Jun 29, 2026
A portfolio that is not vibe-coded
Most developer portfolios have started to look like the same site. A dark hero with a gradient, a glassy card or two, a generic sans-serif, a sprinkle of emoji, and a greeting that opens with Hi, I’m. Quick to make, easy to forget. I have built versions of that site before. This time I wanted the opposite: something that reads like it was made on purpose, by a person, and still loads instantly.
So I set this site like the contents page of a journal instead of a dashboard.
The constraints came first
Before I wrote any code, I wrote down a few rules and then refused to break them:
- No gradients, no glow, no glass, no blur. Solid color only.
- One accent, a deep cobalt, used structurally rather than as decoration.

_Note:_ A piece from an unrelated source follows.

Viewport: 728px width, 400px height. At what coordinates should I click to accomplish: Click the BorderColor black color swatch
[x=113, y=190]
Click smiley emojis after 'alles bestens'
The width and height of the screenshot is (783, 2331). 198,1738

- A warm paper background, never pure white.
- Type carries the personality. Whitespace is generous and on purpose.
Constraints like these are what keep a site from drifting back into everyone else’s template. Take the easy decorative tricks off the table and you have no choice but to make the type, the spacing, and the structure do the actual work. That is the part I enjoy.
The stack is boring on purpose
The site is built with Astro. It ships zero JavaScript by default, so most pages are pure HTML and CSS. The styling is vanilla CSS with custom properties as design tokens. No utility-class soup, no component library, no runtime to babysit.

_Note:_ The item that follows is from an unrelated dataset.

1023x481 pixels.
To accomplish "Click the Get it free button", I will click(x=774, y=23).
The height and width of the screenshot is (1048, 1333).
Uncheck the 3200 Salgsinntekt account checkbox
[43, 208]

Fonts are self-hosted instead of pulled from a CDN, so there is no third-party call and no layout shift while the page settles. The whole thing compiles to static output that I can leave alone for years and still trust to work.
Where the character lives
The signature is the homepage. A masthead and a typographic contents list, each entry a title and a one-line blurb, turning cobalt on hover. Carried across every page is a small mono label and a thin cobalt rule, a quiet wayfinding device that tells you where you are without a nav bar shouting at you.
None of this is novel technology. That is the point. The real work was the editing, deciding what to leave out. A site that ships almost no JavaScript and says one thing clearly will outlast a site that says nothing loudly.